La decennale questione che attanaglia lo stato di diritto di alcuni paesi UE, come Polonia e Ungheria, vede nuovi sviluppi a seguito dei provvedimenti normativi emanati dai singoli esecutivi e dipartimenti scolastici locali, specialmente da quelli magiari. Le leggi appena approvate dal parlamento mettono un freno alla presunta “propaganda LGBT+ nelle scuole” scatenando una vera e propria crisi diplomatica tra l’UE ed i paesi di Visegrad circa lo stato di diritto; questione che rischia di far regredire già il complesso dialogo tra Bruxelles e Budapest.
I diritti della comunità LGBT+ non rientrano, a quanto pare, tra le priorità degli esecutivi di Varsavia e Budapest, che sembrano remare nella direzione opposta, limitando o interrompendo quei programmi istituzionali che mirano a sradicare discriminazione, violenza e fobia nei confronti delle comunità sopracitate. L’emanazione di provvedimenti relativi al mondo della scuola ha provocato una crisi, relativa allo stato di diritto ed alle libertà fondamentali dei cittadini dell’UE, tra Bruxelles e Budapest; Varsavia segue i provvedimenti magiari, schierandosi contro le manifestazioni e le iniziative organizzate dalla comunità LGBT+, soprattutto in ambiente scolastico, dove si mira a sensibilizzare i futuri adulti e cittadine circa la questione aperta della discriminazione e della violenza nei confronti delle persone non eterosessuali.
Il governo magiaro, con il quasi totale sostegno dell’attuale parlamento in carica, ha fatto votare numerosi provvedimenti relativi allo status della comunità LGBT+ ed ai rispettivi diritti negli scorsi anni. Questi, in particolare, erano volti a limitare i permessi per svolgere manifestazioni pubbliche, campagne di sensibilizzazione e per allestire ambienti a ciò dedicati. Dal 2020 l’esecutivo di Viktor Orbàn ha emesso una norma, approvata dal parlamento, che impedisce tuttora alle persone transgender di modificare la voce “sesso” nel registro civile e nell’atto di nascita. Il 7 luglio 2021 è entrata in vigore la contestata legge che vieta nelle scuole la diffusione di informazioni e pubblicazioni sull’omosessualità o sul cambio di sesso, spingendo all’immediata reazione delle istituzioni europee, tra cui la Commissione sui diritti dell’infanzia; si è rischiato di arrivare a procedure d’infrazione, con i rispettivi risvolti economici, politici e giuridici, contro l’Ungheria, già pesantemente bombardata dalla crisi economica e pandemica, che ha messo in seria sofferenza le infrastrutture produttive e numerose fasce della popolazione. Il rispetto dello stato di diritto, sostiene l’UE, risulta fondamentale per esserne paese membro, nonché per beneficiare di finanziamenti diretti.

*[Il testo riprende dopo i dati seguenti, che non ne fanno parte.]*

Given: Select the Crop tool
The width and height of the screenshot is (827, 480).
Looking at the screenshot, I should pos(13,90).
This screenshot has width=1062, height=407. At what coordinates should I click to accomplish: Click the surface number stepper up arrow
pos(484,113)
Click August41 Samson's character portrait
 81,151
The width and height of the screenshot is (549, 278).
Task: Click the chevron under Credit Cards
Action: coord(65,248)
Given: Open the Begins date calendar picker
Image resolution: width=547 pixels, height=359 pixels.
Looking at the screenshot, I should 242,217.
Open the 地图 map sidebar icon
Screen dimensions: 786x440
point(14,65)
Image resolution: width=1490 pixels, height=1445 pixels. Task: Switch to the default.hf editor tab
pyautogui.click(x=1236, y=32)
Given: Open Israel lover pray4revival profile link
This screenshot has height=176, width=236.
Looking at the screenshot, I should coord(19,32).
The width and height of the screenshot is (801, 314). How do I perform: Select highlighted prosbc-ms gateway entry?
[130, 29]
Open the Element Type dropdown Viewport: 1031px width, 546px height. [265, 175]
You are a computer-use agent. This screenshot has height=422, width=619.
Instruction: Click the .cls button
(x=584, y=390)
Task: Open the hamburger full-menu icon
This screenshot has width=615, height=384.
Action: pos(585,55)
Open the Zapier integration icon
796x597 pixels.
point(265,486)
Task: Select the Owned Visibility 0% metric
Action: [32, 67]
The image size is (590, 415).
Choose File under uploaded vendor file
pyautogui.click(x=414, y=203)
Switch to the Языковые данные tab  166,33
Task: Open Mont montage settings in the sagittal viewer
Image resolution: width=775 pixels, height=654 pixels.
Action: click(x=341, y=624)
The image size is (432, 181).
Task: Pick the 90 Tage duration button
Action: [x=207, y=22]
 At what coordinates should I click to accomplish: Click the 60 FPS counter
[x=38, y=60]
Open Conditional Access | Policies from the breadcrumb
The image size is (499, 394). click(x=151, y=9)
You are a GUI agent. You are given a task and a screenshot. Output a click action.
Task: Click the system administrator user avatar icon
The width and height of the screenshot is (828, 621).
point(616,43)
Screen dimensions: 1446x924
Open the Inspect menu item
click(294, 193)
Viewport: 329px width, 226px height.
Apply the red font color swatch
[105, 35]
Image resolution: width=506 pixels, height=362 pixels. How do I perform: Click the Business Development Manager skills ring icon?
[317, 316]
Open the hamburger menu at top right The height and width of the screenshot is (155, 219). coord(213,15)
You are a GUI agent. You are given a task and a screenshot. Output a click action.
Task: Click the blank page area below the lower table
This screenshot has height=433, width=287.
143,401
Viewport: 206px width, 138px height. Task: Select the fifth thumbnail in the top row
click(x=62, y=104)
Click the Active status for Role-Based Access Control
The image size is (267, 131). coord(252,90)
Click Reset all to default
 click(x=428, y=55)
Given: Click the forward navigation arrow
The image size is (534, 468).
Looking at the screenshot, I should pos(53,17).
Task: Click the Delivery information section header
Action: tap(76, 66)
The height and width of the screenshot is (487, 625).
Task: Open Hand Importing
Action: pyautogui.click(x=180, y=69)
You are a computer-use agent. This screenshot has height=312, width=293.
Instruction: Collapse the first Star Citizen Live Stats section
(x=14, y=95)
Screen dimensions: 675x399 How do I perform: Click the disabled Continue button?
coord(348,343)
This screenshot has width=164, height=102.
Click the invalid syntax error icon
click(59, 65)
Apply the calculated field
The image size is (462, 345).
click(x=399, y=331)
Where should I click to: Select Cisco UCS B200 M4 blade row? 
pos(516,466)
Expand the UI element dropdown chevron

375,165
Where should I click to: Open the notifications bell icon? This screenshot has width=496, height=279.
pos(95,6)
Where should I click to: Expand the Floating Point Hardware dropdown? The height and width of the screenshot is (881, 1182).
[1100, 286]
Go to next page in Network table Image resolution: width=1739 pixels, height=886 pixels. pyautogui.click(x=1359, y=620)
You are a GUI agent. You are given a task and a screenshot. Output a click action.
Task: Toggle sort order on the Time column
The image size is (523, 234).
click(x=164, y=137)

Varsavia e Budapest si sono fermamente opposte alle conclusioni della Commissione UE per i diritti dell’infanzia, relative alla promozione di politiche atte a limitare il bullismo, le violenze e le discriminazioni nei confronti della comunità LGBT+. Hanno apposto un vero e proprio veto; a tal proposito, il ministro ungherese della Giustizia, Judit Varga che ha sottolineato che “Continueremo a resistere alla pressione della lobby Lgbt. Poiché alcuni Stati hanno insistito strenuamente affinché gli attivisti Lgbt fossero ammessi nelle nostre scuole, io e il collega polacco abbiamo dovuto usare il veto”. Costei ha aggiunto su un post pubblicato su Facebook che mirava a giustificare il suddetto veto che “La lotta alla violenza sui minori o alla prostituzione minorile, o anche la garanzia dei diritti dei bambini con bisogni educativi speciali o disabilità o ancora, il rifiuto di qualsiasi forma di discriminazione, sono per loro meno importanti che garantire diritti extra alla lobby Lgbt”. Infine ha concluso: “Il governo ungherese resta impegnato a garantire un elevato livello di protezione dei diritti dei bambini. Non lasceremo mai che attivisti Lgbt entrino nelle nostre scuole”.